Broadcom reported stronger-than-expected earnings, forecasting AI-related revenue to double in the February 2026 quarter, signaling robust demand for AI infrastructure. The milestone underscores accelerating adoption of AI chips across cloud and enterprise markets.
- Broadcom's non-GAAP EPS of $10.92 beat estimates of $10.35
- Revenue reached $11.1 billion, up 21% YoY
- AI revenue forecast to double in February 2026 quarter to over $1.8 billion
- AI revenue now accounts for more than 30% of total semiconductor revenue
- AVGO stock rose 7% in after-hours trading; NVDA, AMD, and INTC also gained
- ^VIX dropped 5.8%, signaling reduced market volatility
Broadcom Inc. (AVGO) delivered a standout performance in its latest earnings report, exceeding market expectations across key metrics. The company reported non-GAAP earnings per share of $10.92, surpassing the consensus estimate of $10.35, while revenue reached $11.1 billion, up 21% year-over-year. A pivotal component of the beat came from AI-driven segments, where Broadcom projected AI-related revenue to double sequentially in the February 2026 quarter, a clear indicator of sustained demand for high-performance computing infrastructure. The company cited strong traction in data center and cloud acceleration, driven by demand for advanced networking and silicon solutions used in AI workloads. Broadcom’s role in supplying critical components for Google’s Tensor Processing Units (TPUs) has positioned it as a key enabler in the AI supply chain, with AI revenue now representing over 30% of total semiconductor revenue. The guidance implies that AI revenue could exceed $1.8 billion in the upcoming quarter, up from $900 million in the prior period.
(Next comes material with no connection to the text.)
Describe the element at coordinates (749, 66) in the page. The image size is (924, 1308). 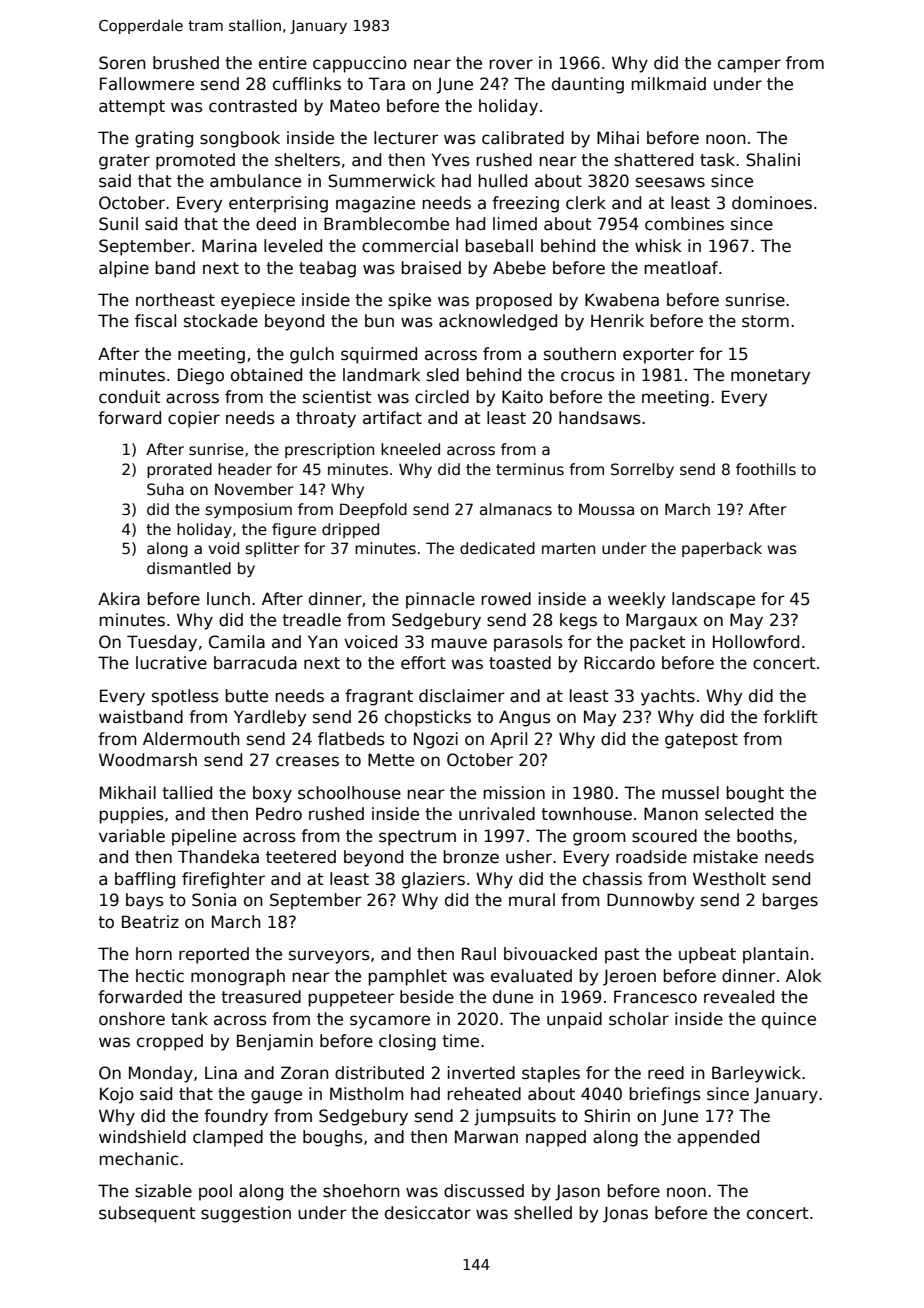
I see `camper` at that location.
Market reaction was immediate: AVGO stock surged 7% in after-hours trading, while peers in the semiconductor and AI ecosystem saw gains. NVIDIA (NVDA), AMD (AMD), and Intel (INTC) all registered positive moves, with NVDA up 4.5% as investors priced in broader demand for AI chips. The broader tech sector also responded, with the Nasdaq Composite gaining 1.2% following the earnings release. The rally reflects confidence in the durability of AI-driven spending, especially among hyperscalers and enterprise adopters. Energy markets also reacted, with crude oil (CL=F) dipping slightly as market sentiment shifted toward technology growth, while the CBOE Volatility Index (^VIX) fell 5.8%, indicating reduced risk aversion.